これを打開するためには、16時間という枠で簡単に「正解」(あるいはプロダクト)を出さないというのが正しい態度だ。簡単に結果や結論のでない難しい問題に簡単な結果がでる「ふり」をしない。
そんなわけで、今年も指導医講習会が終わった。カリキュラムプラニング、GIO/SBO、KJ(KY?)などがまったくない世界。模造紙すら一度も使われなかった世界である。去年からだいぶ評判はよくなったとはいえ、まだまだ改善の余地はある。まだタスクが自分の価値観を押し付けすぎだ。もっともっと自律をうながす講習会にしなければ、偽善と欺瞞はなくならない。来年はもっと工夫しよう。今回はKセンター長にもいろいろ提言いただいた。センター長は指導医講習会はタスクとして今回初めての参加。下手に慣れていないだけに、本質的な問題点によく気がつく。こういうのは、慣れてしまうと学生サークル化して、批判も改善もできなくなるのだ。
ダウンサイジングも大きなテーマだ。今の指導医講習会はタスクにも参加者にも肉体的、時間的負荷をかけすぎる。忙しい指導医が楽しく教育するには、うまく「手を抜く」ことが大切なのに、まったく反対のことをしている。16時間という枠もいいかげん厚労省は考え直して欲しい。僕らは僕らで、いかにこの16時間を「短く」感じさせるか、が課題になる。時間は生き物で、長くも短くも感じられるものだから。今回は部屋への移動時間をはしょったおかげでスピーディーな展開は可能になった。サージャント・ペパーズのような流れる展開を目指したのである。今回はタスクの負担はだいぶ減ったと思う(なにしろ2年前は、前泊してリハーサルしてましたから!)。もっともっとタスクの負担が減るような工夫をしたい。準備がタスクの自己満足になっているケースがまだまだ多すぎる。

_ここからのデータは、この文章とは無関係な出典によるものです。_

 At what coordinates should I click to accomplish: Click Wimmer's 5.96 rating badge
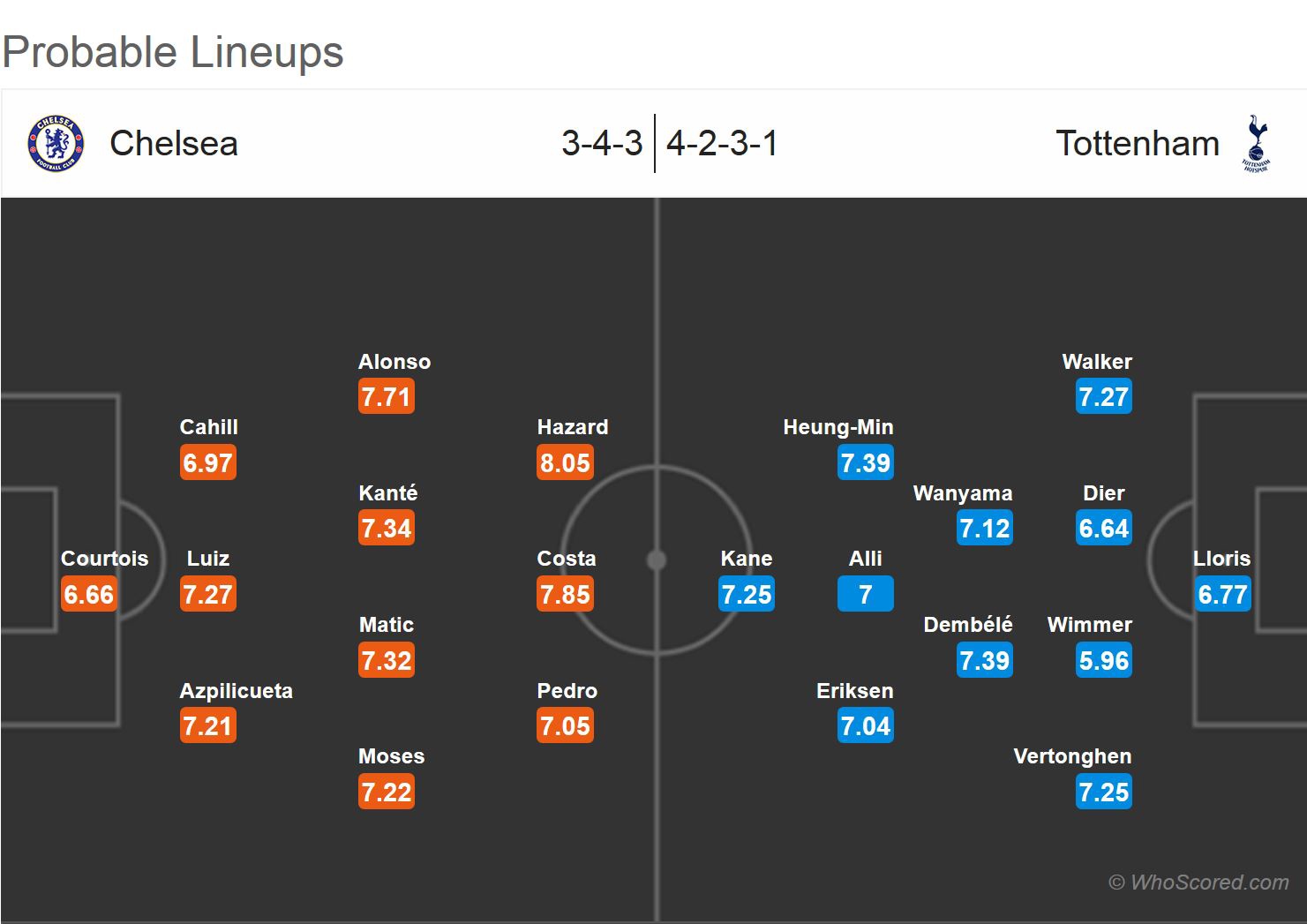click(1104, 660)
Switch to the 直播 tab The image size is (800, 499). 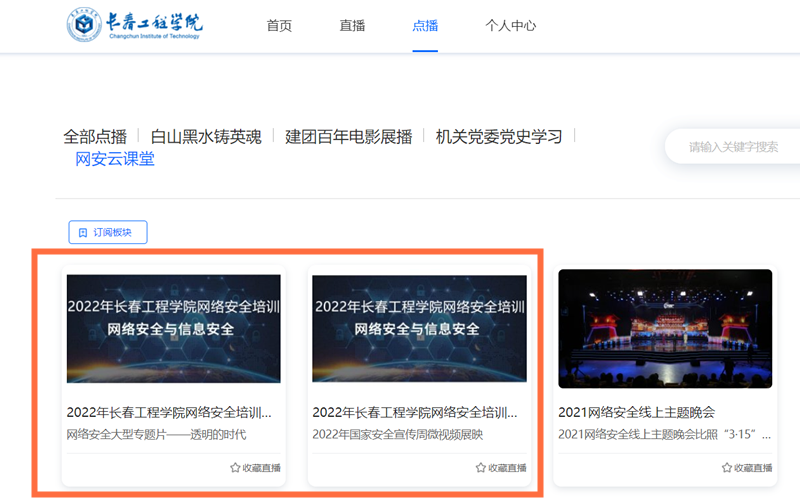click(x=352, y=26)
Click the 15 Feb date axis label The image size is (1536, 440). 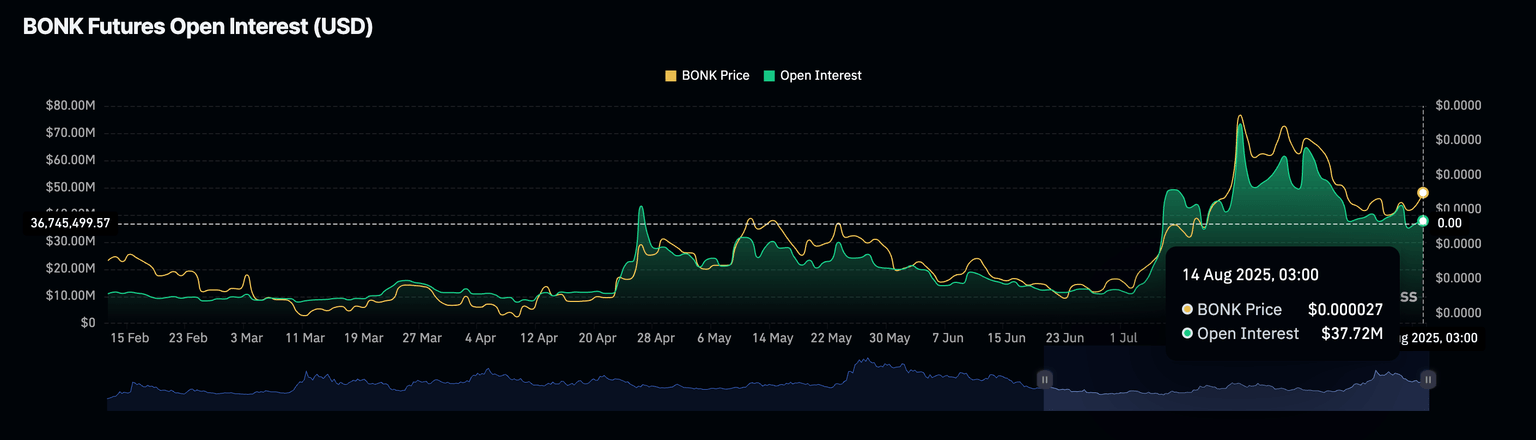tap(129, 338)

終了後、内田樹さんたちの朝カル対談に参加。時間の使い方についてはまったく同じことをおっしゃっていた。内田さんはいかに準備に時間を割かずに講演するかを「一所懸命」考える。ショートカットのために努力を惜しまない(僕も全く同じ)。大切なのは上手なショートカットである。徹夜してパワポを準備しても、実際の話に躍動感や伝達力がなければ無駄である。まだまだ手段と目的がひっくり返っている。
もとラグビー日本代表宇野平尾剛さんが、日本のスポーツ選手は「追い込んで」「ばてさせる」ことが自己目的化していると指摘。本当は1試合走ってもばてない走り方、体の動かし方を習得させるべきなのに、練習の時「ばてない」とコーチに叱られる。「なんでばてるまで走らないのだ」と叱責される。だから、選手は無意識のうちにわざと不合理な筋肉の使い方をして「ばてるように」走る。そのため試合のパフォーマンスが悪くなる。僕ら医者もこれと全く同じことをしょっちゅうやっている。ばてるまでやる、が自己目的化している。
内田さんたちの言葉を聞いていると、僕らのやっていることはまだまだ幼稚園のままごと的だなあと大いに反省したのだった。
今日は音羽GIMフェスティバルでなぜか総合診療について語る。今度出す本の類化性能と別化性能について語ることになるだろう(どんな話になるのかは、この時点では僕にもまだ分かっていない)。来週は検疫所の方にお話、それと性教育だ。そんで週末結婚式でスピーチすれば、しゃべりまくる死のロードはいったんおしまい。